This has been a long time in writing – I started 2 weeks ago, and have been pulled into a maelstrom of COVID-19 preparation in the interim. Glad to have a brief pause to get some ink on paper (bytes on screen?).
As the COVID-19 pandemic started up, this article from China caught my eye – amidst the stories of heroic efforts from health care workers and citizens withstanding quarantine, a report on how those already disadvantaged by poverty & disability were more markedly impacted by the measures taken to slow the spread of COVID-19 infections.
This is not a surprise.
But while it is not a surprise, it is important to keep in mind as the COVID-19 pandemic spreads across the world. Through the lens of equity that global health employs, we can already predict that the impact on LMICs & on underserved populations within HICs will be disproportionate; that when there is scarcity, that which is desired will flow most to those who have rather than those who need; and that when there is discord, people on the margins of society will be those who are discarded.

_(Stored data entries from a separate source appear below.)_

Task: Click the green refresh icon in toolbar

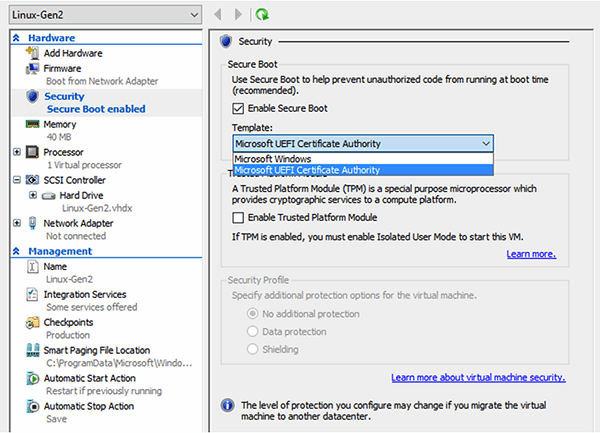Action: pos(262,14)
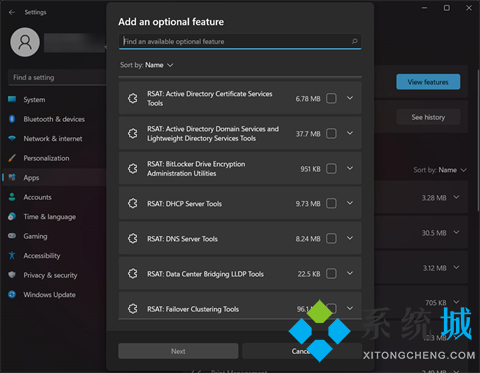This screenshot has width=480, height=373.
Task: Click the Network & internet Wi-Fi icon
Action: (x=12, y=138)
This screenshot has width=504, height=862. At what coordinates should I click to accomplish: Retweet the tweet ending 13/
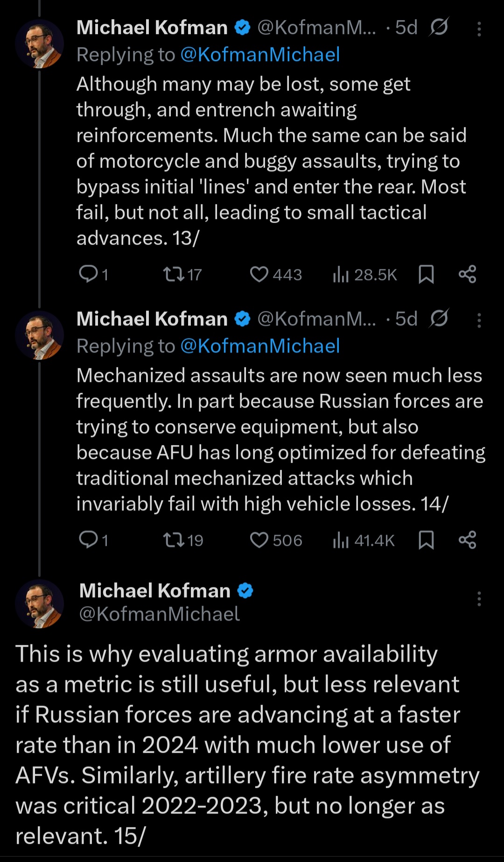tap(174, 274)
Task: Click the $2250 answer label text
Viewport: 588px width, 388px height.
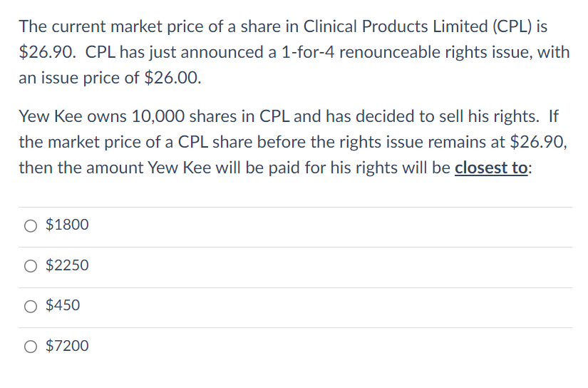Action: pos(67,265)
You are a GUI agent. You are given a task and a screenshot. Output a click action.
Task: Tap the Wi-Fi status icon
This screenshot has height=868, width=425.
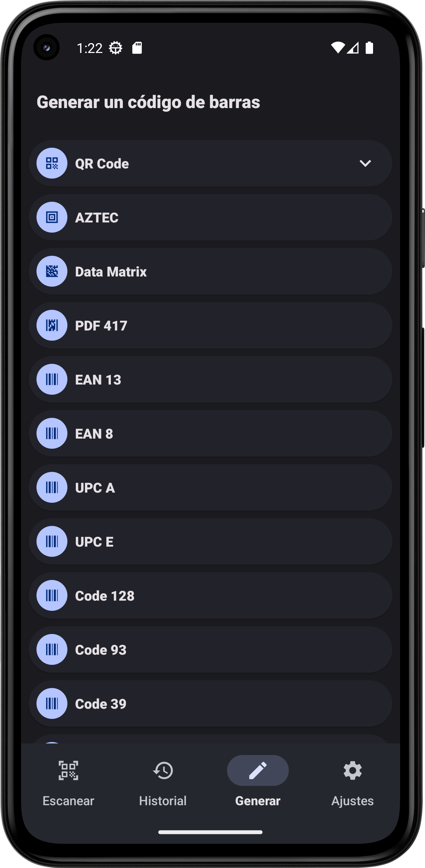coord(338,48)
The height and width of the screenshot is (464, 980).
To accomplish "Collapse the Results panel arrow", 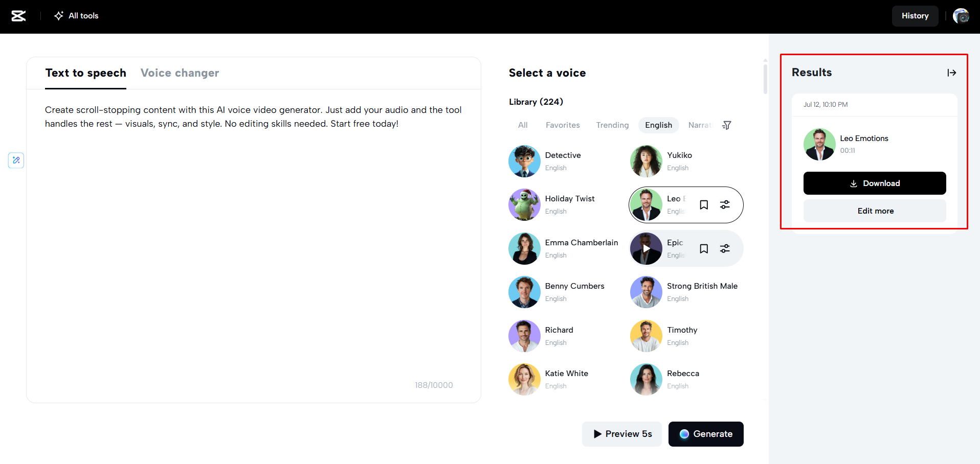I will pos(951,73).
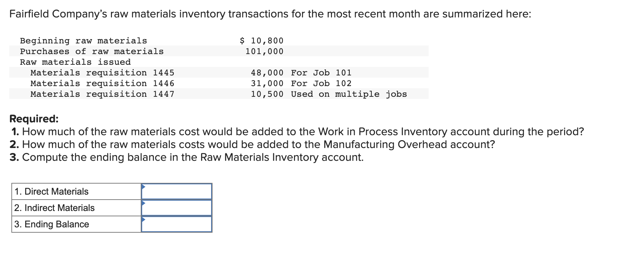Click the Direct Materials answer input field
The height and width of the screenshot is (264, 644).
tap(177, 191)
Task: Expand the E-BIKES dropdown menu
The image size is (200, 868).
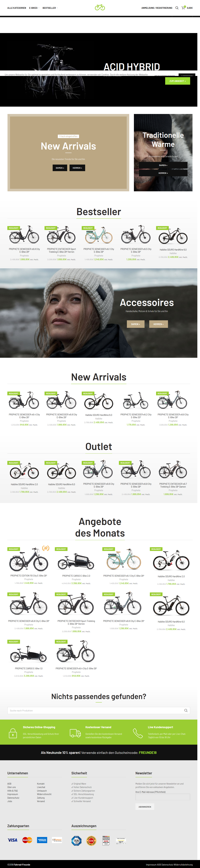Action: tap(34, 8)
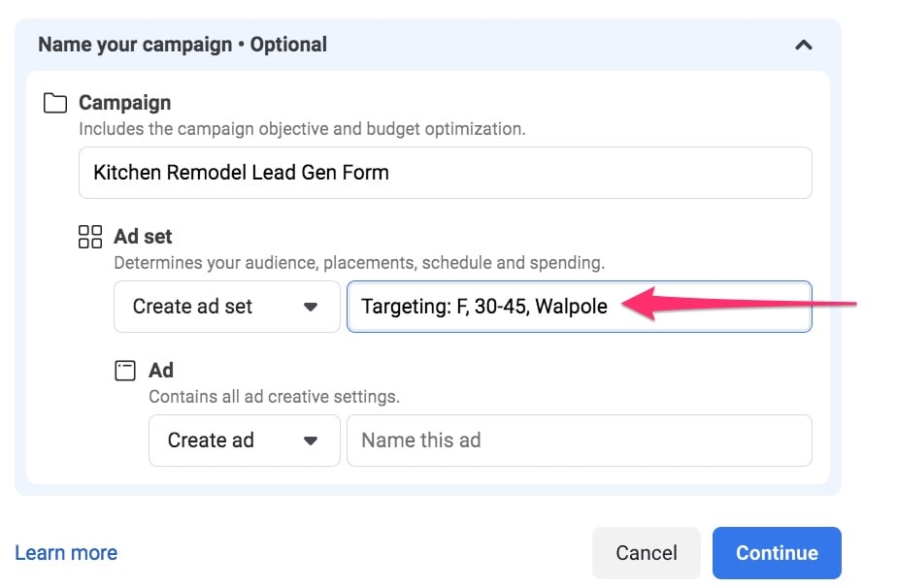Screen dimensions: 897x588
Task: Select the Targeting: F, 30-45, Walpole field
Action: [579, 306]
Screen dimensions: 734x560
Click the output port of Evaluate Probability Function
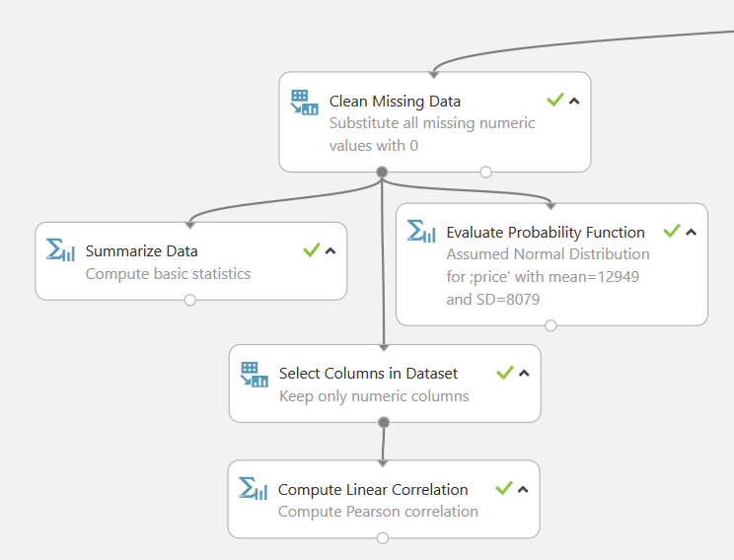[x=551, y=325]
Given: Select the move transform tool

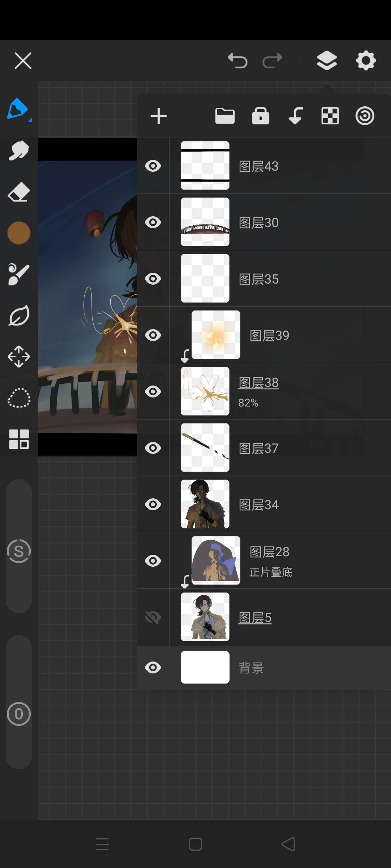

The pandemic strikes at a time where the world still wrestles with the legacy of colonialism, in global health just as much as outside of it. Advocates for equity already struggled to obtain support for development and global health, in part due to politicians lambasting “foreign aid” to the point where the American public’s perception of how much development aid our country provides is a) imprecise and b) inaccurate (28% of US budget mean estimate; true amount, <1%). Solidarity will be a challenge in the months to come, at a time when our own hospital systems will be stressed to the limit – we need to push for continued support to groups like the WHO that provide support across the world. More importantly, after the pandemic ends, we will need to incessantly voice the simple idea that public health cuts across the world as a whole – strong health systems in China, New Mexico, and Congo protect those populations but also all of us. The dean of our school of public health has voiced this well across many forum, including a recent blog post of his own.
The pandemic spreads because of the social distance across and within countries; inequity is the ally of infection. Our work as advocates for health equity will be to help bridge that distance when the flood recedes, so that the next tsunami finds us better prepared across all countries & across all strata of society.